══ Data extract ══

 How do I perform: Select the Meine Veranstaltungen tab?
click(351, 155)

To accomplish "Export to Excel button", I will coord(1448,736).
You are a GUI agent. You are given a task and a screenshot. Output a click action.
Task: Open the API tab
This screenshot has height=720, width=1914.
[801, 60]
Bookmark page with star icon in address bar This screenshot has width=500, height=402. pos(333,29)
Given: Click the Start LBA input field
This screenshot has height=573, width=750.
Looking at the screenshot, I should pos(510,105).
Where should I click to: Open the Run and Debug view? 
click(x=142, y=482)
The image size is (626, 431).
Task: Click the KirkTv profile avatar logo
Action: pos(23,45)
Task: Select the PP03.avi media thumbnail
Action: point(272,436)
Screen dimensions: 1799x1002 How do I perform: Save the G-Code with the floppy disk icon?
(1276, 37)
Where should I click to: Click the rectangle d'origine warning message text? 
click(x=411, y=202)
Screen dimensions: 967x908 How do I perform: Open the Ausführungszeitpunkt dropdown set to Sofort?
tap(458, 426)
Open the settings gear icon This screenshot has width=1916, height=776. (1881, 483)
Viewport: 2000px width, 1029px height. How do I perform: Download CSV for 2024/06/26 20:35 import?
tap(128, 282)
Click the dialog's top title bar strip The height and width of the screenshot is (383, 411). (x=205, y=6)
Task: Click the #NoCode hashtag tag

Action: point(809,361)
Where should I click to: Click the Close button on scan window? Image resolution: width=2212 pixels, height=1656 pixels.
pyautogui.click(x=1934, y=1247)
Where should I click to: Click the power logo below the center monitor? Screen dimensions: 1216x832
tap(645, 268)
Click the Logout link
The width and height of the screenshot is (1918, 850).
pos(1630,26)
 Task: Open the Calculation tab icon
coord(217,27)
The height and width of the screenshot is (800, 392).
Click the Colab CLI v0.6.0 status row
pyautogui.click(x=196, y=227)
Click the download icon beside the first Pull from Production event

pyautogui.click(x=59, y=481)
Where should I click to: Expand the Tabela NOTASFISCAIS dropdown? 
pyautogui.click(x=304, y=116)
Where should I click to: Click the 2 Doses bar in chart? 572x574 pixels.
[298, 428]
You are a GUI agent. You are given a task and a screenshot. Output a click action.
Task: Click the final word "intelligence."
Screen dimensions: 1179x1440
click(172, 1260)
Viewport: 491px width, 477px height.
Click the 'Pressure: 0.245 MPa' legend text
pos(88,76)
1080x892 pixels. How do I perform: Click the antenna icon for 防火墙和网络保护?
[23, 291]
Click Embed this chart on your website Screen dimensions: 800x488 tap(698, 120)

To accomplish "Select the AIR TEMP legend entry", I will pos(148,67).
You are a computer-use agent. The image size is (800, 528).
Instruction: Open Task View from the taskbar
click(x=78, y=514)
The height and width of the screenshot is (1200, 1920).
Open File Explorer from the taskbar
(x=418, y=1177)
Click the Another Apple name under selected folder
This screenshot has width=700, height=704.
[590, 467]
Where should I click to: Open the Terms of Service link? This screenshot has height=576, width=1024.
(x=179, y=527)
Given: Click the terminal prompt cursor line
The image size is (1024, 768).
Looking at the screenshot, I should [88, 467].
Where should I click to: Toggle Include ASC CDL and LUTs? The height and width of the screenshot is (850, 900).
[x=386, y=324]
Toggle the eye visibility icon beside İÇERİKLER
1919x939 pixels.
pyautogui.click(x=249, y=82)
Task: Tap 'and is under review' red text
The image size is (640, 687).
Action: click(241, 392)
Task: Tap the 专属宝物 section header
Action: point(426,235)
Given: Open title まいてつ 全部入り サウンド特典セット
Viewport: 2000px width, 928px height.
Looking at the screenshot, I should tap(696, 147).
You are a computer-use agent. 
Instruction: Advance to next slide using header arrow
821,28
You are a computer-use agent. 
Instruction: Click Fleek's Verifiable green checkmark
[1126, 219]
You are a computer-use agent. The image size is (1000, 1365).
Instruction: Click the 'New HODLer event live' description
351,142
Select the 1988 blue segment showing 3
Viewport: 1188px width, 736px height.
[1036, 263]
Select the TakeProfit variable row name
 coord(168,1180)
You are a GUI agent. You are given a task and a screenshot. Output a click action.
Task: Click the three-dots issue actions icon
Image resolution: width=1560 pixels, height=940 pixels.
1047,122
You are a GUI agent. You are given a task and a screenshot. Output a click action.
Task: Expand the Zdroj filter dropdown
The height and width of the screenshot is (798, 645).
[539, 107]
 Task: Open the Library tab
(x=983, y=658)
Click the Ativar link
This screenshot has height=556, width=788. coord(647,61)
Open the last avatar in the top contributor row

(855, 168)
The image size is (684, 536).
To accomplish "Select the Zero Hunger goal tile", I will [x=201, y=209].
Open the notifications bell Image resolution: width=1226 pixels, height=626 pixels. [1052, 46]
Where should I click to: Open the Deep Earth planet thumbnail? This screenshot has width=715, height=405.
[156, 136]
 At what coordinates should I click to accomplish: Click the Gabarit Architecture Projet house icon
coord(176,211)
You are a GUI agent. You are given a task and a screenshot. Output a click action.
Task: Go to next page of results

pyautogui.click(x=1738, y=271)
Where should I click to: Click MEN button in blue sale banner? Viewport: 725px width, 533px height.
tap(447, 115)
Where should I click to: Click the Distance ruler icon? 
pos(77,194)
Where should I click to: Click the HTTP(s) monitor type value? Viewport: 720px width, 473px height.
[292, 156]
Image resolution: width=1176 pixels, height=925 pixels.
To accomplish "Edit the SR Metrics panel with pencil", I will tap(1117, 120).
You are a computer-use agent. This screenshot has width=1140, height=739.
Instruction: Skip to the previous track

═══

Your answer should consist of the material above, written out word for word.

* _Response_
 How do I perform: Select the Meine Veranstaltungen tab?
click(351, 155)

To accomplish "Export to Excel button", I will coord(1448,736).
You are a GUI agent. You are given a task and a screenshot. Output a click action.
Task: Open the API tab
This screenshot has height=720, width=1914.
[801, 60]
Bookmark page with star icon in address bar This screenshot has width=500, height=402. pos(333,29)
Given: Click the Start LBA input field
This screenshot has height=573, width=750.
Looking at the screenshot, I should pos(510,105).
Where should I click to: Open the Run and Debug view? 
click(x=142, y=482)
The image size is (626, 431).
Task: Click the KirkTv profile avatar logo
Action: pos(23,45)
Task: Select the PP03.avi media thumbnail
Action: point(272,436)
Screen dimensions: 1799x1002 How do I perform: Save the G-Code with the floppy disk icon?
(1276, 37)
Where should I click to: Click the rectangle d'origine warning message text? 
click(x=411, y=202)
Screen dimensions: 967x908 How do I perform: Open the Ausführungszeitpunkt dropdown set to Sofort?
tap(458, 426)
Open the settings gear icon This screenshot has width=1916, height=776. (1881, 483)
Viewport: 2000px width, 1029px height. How do I perform: Download CSV for 2024/06/26 20:35 import?
tap(128, 282)
Click the dialog's top title bar strip The height and width of the screenshot is (383, 411). (x=205, y=6)
Task: Click the #NoCode hashtag tag

Action: point(809,361)
Where should I click to: Click the Close button on scan window? Image resolution: width=2212 pixels, height=1656 pixels.
pyautogui.click(x=1934, y=1247)
Where should I click to: Click the power logo below the center monitor? Screen dimensions: 1216x832
tap(645, 268)
Click the Logout link
The width and height of the screenshot is (1918, 850).
pos(1630,26)
 Task: Open the Calculation tab icon
coord(217,27)
The height and width of the screenshot is (800, 392).
Click the Colab CLI v0.6.0 status row
pyautogui.click(x=196, y=227)
Click the download icon beside the first Pull from Production event

pyautogui.click(x=59, y=481)
Where should I click to: Expand the Tabela NOTASFISCAIS dropdown? 
pyautogui.click(x=304, y=116)
Where should I click to: Click the 2 Doses bar in chart? 572x574 pixels.
[298, 428]
You are a GUI agent. You are given a task and a screenshot. Output a click action.
Task: Click the final word "intelligence."
Screen dimensions: 1179x1440
click(172, 1260)
Viewport: 491px width, 477px height.
Click the 'Pressure: 0.245 MPa' legend text
pos(88,76)
1080x892 pixels. How do I perform: Click the antenna icon for 防火墙和网络保护?
[23, 291]
Click Embed this chart on your website Screen dimensions: 800x488 tap(698, 120)

To accomplish "Select the AIR TEMP legend entry", I will pos(148,67).
You are a computer-use agent. The image size is (800, 528).
Instruction: Open Task View from the taskbar
click(x=78, y=514)
The height and width of the screenshot is (1200, 1920).
Open File Explorer from the taskbar
(x=418, y=1177)
Click the Another Apple name under selected folder
This screenshot has width=700, height=704.
[590, 467]
Where should I click to: Open the Terms of Service link? This screenshot has height=576, width=1024.
(x=179, y=527)
Given: Click the terminal prompt cursor line
The image size is (1024, 768).
Looking at the screenshot, I should [88, 467].
Where should I click to: Toggle Include ASC CDL and LUTs? The height and width of the screenshot is (850, 900).
[x=386, y=324]
Toggle the eye visibility icon beside İÇERİKLER
1919x939 pixels.
pyautogui.click(x=249, y=82)
Task: Tap 'and is under review' red text
The image size is (640, 687).
Action: click(241, 392)
Task: Tap the 专属宝物 section header
Action: point(426,235)
Given: Open title まいてつ 全部入り サウンド特典セット
Viewport: 2000px width, 928px height.
Looking at the screenshot, I should tap(696, 147).
You are a computer-use agent. 
Instruction: Advance to next slide using header arrow
821,28
You are a computer-use agent. 
Instruction: Click Fleek's Verifiable green checkmark
[1126, 219]
You are a computer-use agent. The image size is (1000, 1365).
Instruction: Click the 'New HODLer event live' description
351,142
Select the 1988 blue segment showing 3
Viewport: 1188px width, 736px height.
[1036, 263]
Select the TakeProfit variable row name
 coord(168,1180)
You are a GUI agent. You are given a task and a screenshot. Output a click action.
Task: Click the three-dots issue actions icon
Image resolution: width=1560 pixels, height=940 pixels.
1047,122
You are a GUI agent. You are given a task and a screenshot. Output a click action.
Task: Expand the Zdroj filter dropdown
The height and width of the screenshot is (798, 645).
[539, 107]
 Task: Open the Library tab
(x=983, y=658)
Click the Ativar link
This screenshot has height=556, width=788. coord(647,61)
Open the last avatar in the top contributor row

(855, 168)
The image size is (684, 536).
To accomplish "Select the Zero Hunger goal tile", I will [x=201, y=209].
Open the notifications bell Image resolution: width=1226 pixels, height=626 pixels. [1052, 46]
Where should I click to: Open the Deep Earth planet thumbnail? This screenshot has width=715, height=405.
[156, 136]
 At what coordinates should I click to accomplish: Click the Gabarit Architecture Projet house icon
coord(176,211)
You are a GUI agent. You are given a task and a screenshot. Output a click action.
Task: Go to next page of results

pyautogui.click(x=1738, y=271)
Where should I click to: Click MEN button in blue sale banner? Viewport: 725px width, 533px height.
tap(447, 115)
Where should I click to: Click the Distance ruler icon? 
pos(77,194)
Where should I click to: Click the HTTP(s) monitor type value? Viewport: 720px width, 473px height.
[292, 156]
Image resolution: width=1176 pixels, height=925 pixels.
To accomplish "Edit the SR Metrics panel with pencil", I will tap(1117, 120).
You are a computer-use agent. This screenshot has width=1140, height=739.
Instruction: Skip to the previous track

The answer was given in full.